Articles by: Steve Acunto

  • Art & Culture

    A Tribute: Recalling an Afternoon with Franco Zeffirelli

    Franco Zeffirelli was not afraid of color, of drama or of creating an old fashioned sense of romance on the screen and on the stages of the world’s major theaters and opera houses. In 2013, our Foundation awarded him our Annual Bravo! Award at Carnegie Hall, only to learn a week before the event that illness prevented his travel – he was nearing 90 at the time. So I called and asked if I might stop by when next in Rome to present it in person, together with my daughter who lives there and who, as a designer, was among his most fervent admirers. “Of course” was the answer together with an invitation to review plans for the newly planned Zeffirelli International Center for the Performing Arts in Florence; naturally, much of the space would be devoted to his work on the operas of Verdi and Puccini. Surely, his landmark Romeo and Julietwould be recalled.

     

    To Zeffirelli, his work was as immediate as the sound of the haunting final words of Violetta or the light flowing down upon the altar of Sant Andrea della Valle in Tosca’s first act. It was his practiced grasp of the “present” that he housed on sets and with his director’s eye that unfolded drama and stamped indelibly the expansive feel of the masterpieces that he textured and toned visually.

Provided data:
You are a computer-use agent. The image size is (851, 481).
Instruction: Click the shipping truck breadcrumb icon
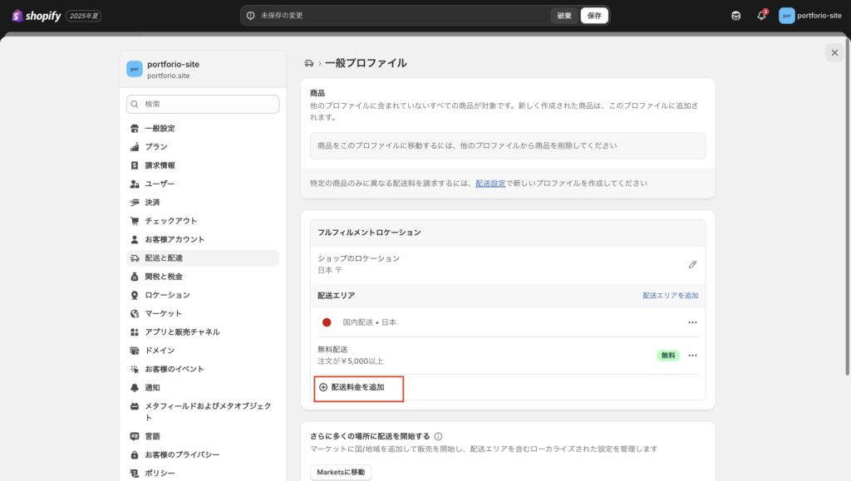[309, 63]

Tasks:
**1)** Check each statement against the Zeffirelli tribute: (a) Zeffirelli attended the award ceremony at Carnegie Hall in person. (b) Zeffirelli was nearing 90 in 2013. (c) The planned Zeffirelli International Center for the Performing Arts was to be in Florence. For each, answer yes or no and quote the words that decide it.
**2)** According to the Zeffirelli tribute, what award did the Foundation give Zeffirelli in 2013?

Answers:
**1)**
(a) No: "illness prevented his travel"
(b) Yes: "he was nearing 90 at the time"
(c) Yes: "Zeffirelli International Center for the Performing Arts in Florence"

**2)** The Annual Bravo! Award.